Streaming enables token-by-token delivery of responses, providing immediate feedback to users and creating more responsive applications. Chimeric's streaming system:

  • Unified Interface: Same streaming API across all providers
  • Dual Format Support: Access both unified and native streaming formats
  • Advanced Features: Tool call streaming and multi-turn conversations
  • State Management: Automatic content accumulation and metadata handling

Basic Streaming

Simple Text Streaming

Enable streaming by setting stream=True:

from chimeric import Chimeric

client = Chimeric()

# Basic streaming
stream = client.generate(
    model="gpt-4o",
    messages="Tell me a story about space exploration",
    stream=True
)

# Process chunks in real-time
for chunk in stream:
    if chunk.delta:  # New content in this chunk
        print(chunk.delta, end="", flush=True)

    if chunk.finish_reason:
        print(f"\nStreaming finished: {chunk.finish_reason}")

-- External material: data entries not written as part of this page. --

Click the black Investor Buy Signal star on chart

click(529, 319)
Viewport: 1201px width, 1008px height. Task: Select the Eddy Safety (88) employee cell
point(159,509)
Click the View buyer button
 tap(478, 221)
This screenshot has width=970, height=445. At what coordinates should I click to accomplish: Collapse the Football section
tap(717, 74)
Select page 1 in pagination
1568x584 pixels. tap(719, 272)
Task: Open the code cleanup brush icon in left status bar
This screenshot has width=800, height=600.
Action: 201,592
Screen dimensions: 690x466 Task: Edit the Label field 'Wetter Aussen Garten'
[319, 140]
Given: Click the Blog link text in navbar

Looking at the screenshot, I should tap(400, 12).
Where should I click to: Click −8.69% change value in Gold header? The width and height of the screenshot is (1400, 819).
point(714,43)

Understanding Stream Chunks

Each stream chunk contains several fields:

stream = client.generate(
    model="gpt-4o",
    messages="Explain quantum physics briefly",
    stream=True
)

for chunk in stream:
    print(f"Content: {chunk.content}")      # Accumulated text so far
    print(f"Delta: {chunk.delta}")          # New text in this chunk
    print(f"Finish: {chunk.finish_reason}") # Why streaming stopped (if finished)
    print(f"Meta: {chunk.metadata}")        # Additional chunk info
    print("---")

Stream Chunk Fields

content

The accumulated text content from the start of the response up to the current chunk:

accumulated_text = ""
for chunk in stream:
    # chunk.content contains all text so far
    accumulated_text = chunk.content
    print(f"Total so far: {accumulated_text}")

delta

The incremental text added in this specific chunk:

full_response = ""
for chunk in stream:
    if chunk.delta:
        full_response += chunk.delta  # Build response incrementally
        print(chunk.delta, end="")    # Display new text immediately

finish_reason

Indicates why the stream ended (typically in the final chunk):

for chunk in stream:
    if chunk.finish_reason:
        print(f"Stream ended: {chunk.finish_reason}")
        # Common values: "stop", "length", "tool_calls", "content_filter"

metadata

Contains additional information about the chunk or final response:

for chunk in stream:
    if chunk.metadata:
        print(f"Chunk metadata: {chunk.metadata}")
        # May include: token counts, model info, request IDs, etc.

Async Streaming

Use async streaming for high-performance applications:

import asyncio

async def stream_example():
    client = Chimeric()

    stream = await client.agenerate(
        model="gpt-4o",
        messages="Write a poem about artificial intelligence",
        stream=True
    )

    async for chunk in stream:
        if chunk.delta:
            print(chunk.delta, end="", flush=True)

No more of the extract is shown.